ACRIA, founded in 1991 in response to the slow pace of government and academic research on HIV, is no newcomer to either research on HIV treatments, community education efforts, testing initiatives, HIV treatment adherence or steps forward and painful steps back. Our groundbreaking Research on Older Adults with HIV (ROAH) study placed the spotlight on the emerging HIV epidemic in adults age 50 and over, who will make up 50 percent of the HIV population by 2015. This study, which received considerable attention worldwide, brought to light the unique issues affecting this population. Today, ACRIA is the global authority on HIV and aging, and we have expanded our work to countries like Uganda, where we have been reminded once again of the multifaceted nature of the HIV epidemic.
It's not just about the medications... and it never has been.
"We need again to shout out loud that we will not stand idly by when governments, in violation of all human rights principles, are enforcing monstrous laws," said the President of the International AIDS Society (IAS), Professor Francoise Barre-Sinoussi, at the opening ceremony of the 20th International AIDS Conference at Melbourne in Australia this week. Could she be referring to the more than 80 countries around the world that have laws which criminalize LGBT communities -- groups UNAIDS has recently identified as parts of the 12 populations at highest risk of HIV infection being left behind?
37 of these countries are in Africa, where the AIDS epidemic is still raging. Uganda's Anti-Homosexuality Act (previously called the Kill the Gays Bill), signed off on by President Museveni in February of this year, is especially troubling -- calling for penalties ranging from imprisonment for engaging in homosexual behavior to life imprisonment for "aggravated homosexuality." ACRIAs Uganda study is occurring in the midst of this.
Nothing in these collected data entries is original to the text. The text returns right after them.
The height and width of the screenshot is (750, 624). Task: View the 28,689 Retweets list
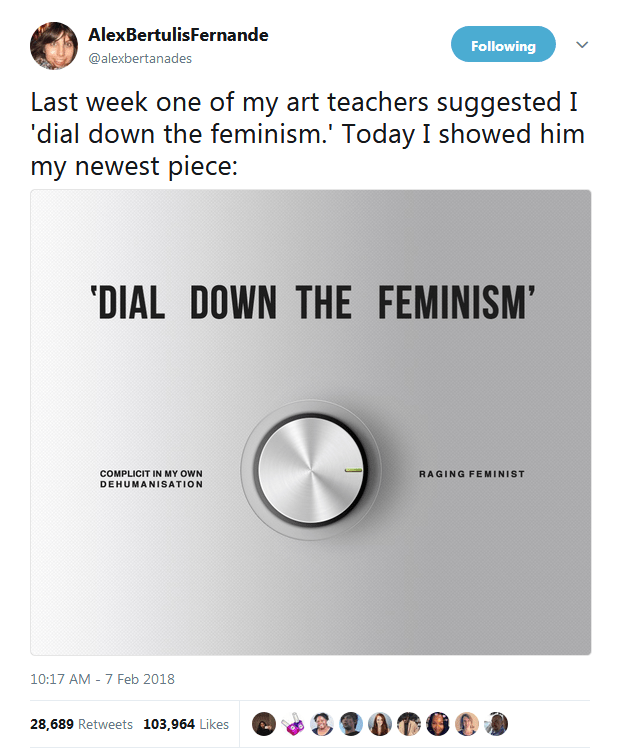[81, 724]
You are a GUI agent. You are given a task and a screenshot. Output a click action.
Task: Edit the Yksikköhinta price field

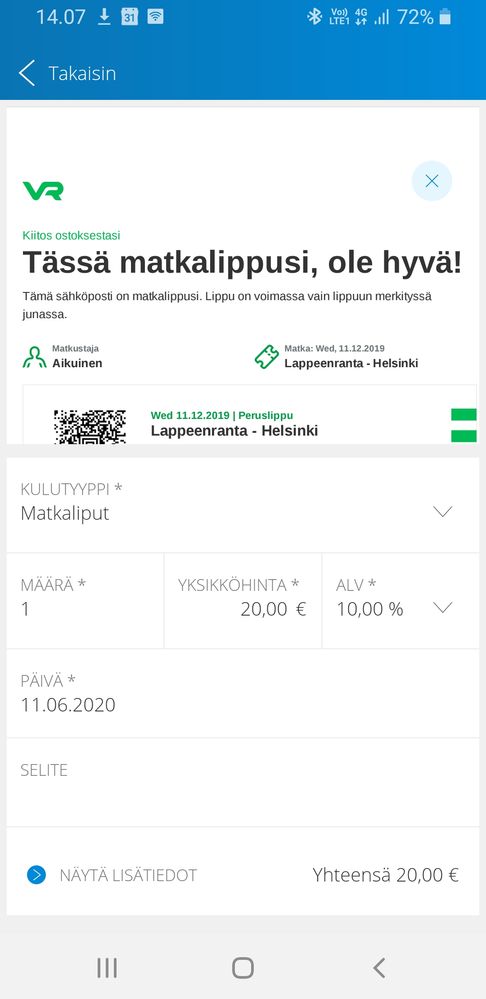[243, 601]
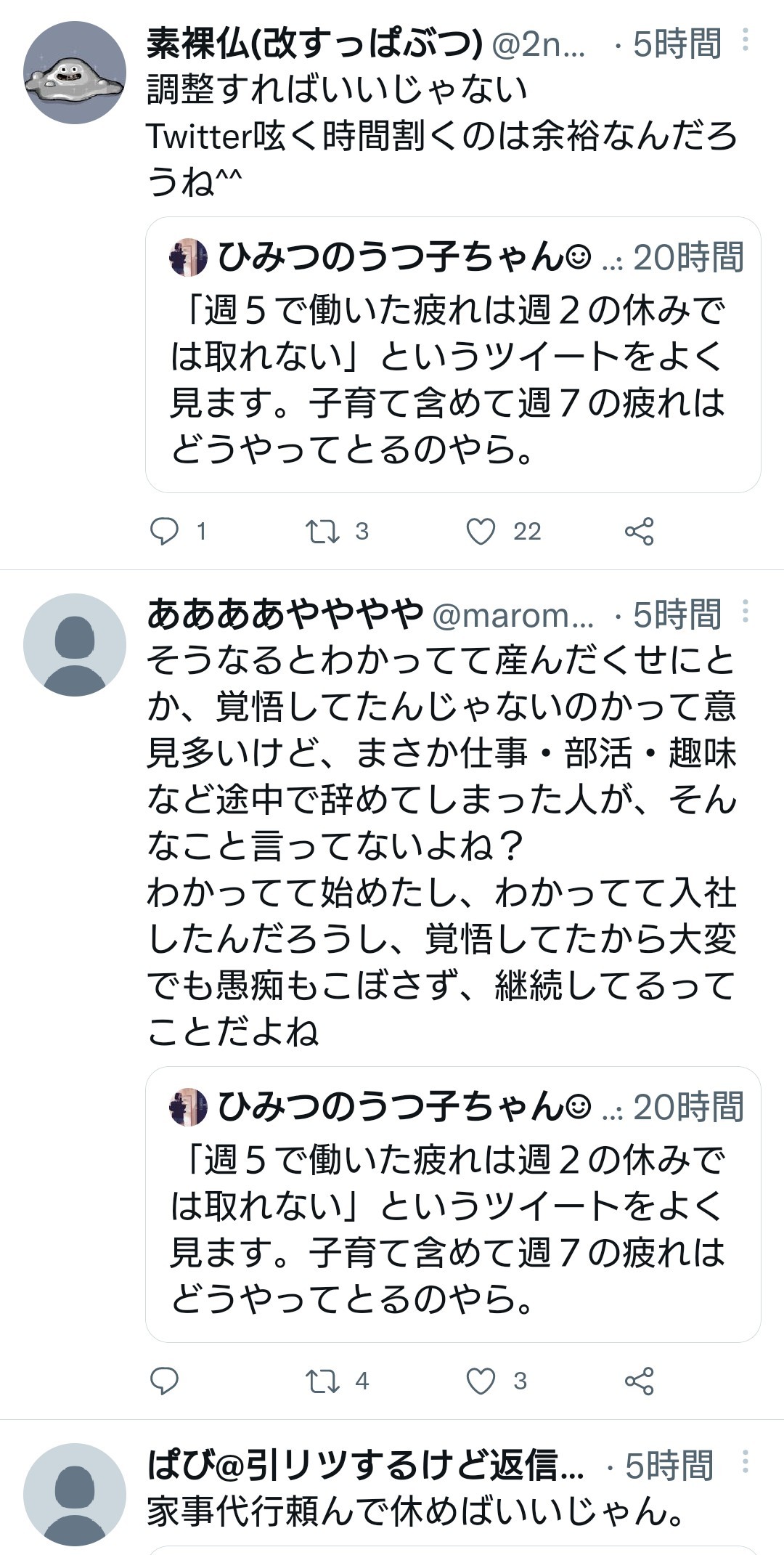784x1555 pixels.
Task: Like ああああやややや's tweet with 3 likes
Action: [481, 1381]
Stella Nyanzi, an anthropologist, social science researcher and resident of Uganda said the following on Facebook, "To heal a homosexual and cure the homosexuality out of the system would be like curing me of my blackness or healing me from my womanhood." Institutionalized homophobia's weapons, like discrimination, stigma and violence, are familiar adversaries to the LGBT and HIV/AIDS communities.
In January, Nigeria imposed a controversial law banning same-sex marriage and civil unions with violators facing up to 14 years in prison. The new rule, approved by President Goodluck Jonathan, prohibits gays from public displays of affection, from gathering in groups or "aiding and abetting" homosexuality.
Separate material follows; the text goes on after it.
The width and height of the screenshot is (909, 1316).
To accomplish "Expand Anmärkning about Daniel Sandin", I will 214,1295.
But problems like these don't just reside in Africa. The International Lesbian, Gay, Bisexual, Trans and Intersex Association reminds us that 12 U.S. states with some of the highest HIV incidence rates in the country still have not repealed their anti-sodomy laws, including Alabama, Florida, Louisiana, Mississippi, North and South Carolina, Utah, Kansas, Texas, Oklahoma, Michigan and Idaho. That's despite a 2003 ruling by the U.S. Supreme Court declaring such laws unconstitutional.
Homophobia, racism, sexism, ageism, stigma and violence clearly contribute to the spread of HIV around the globe. Why get tested for HIV if you will be harmed because of your status? Why link to healthcare that may give you inadequate care or cause you harm? Why stay in care in a place that is hostile? How can you possibly remain 90 percent adherent to HIV meds if you have no place to live or store your medications, or a safe and confidential pharmacy to get them from? Why indeed. The HIV epidemic, no matter how close it comes to becoming a medicalized, chronic and manageable illness through the intervention of science will never come to an end unless these parallel social diseases are also defeated.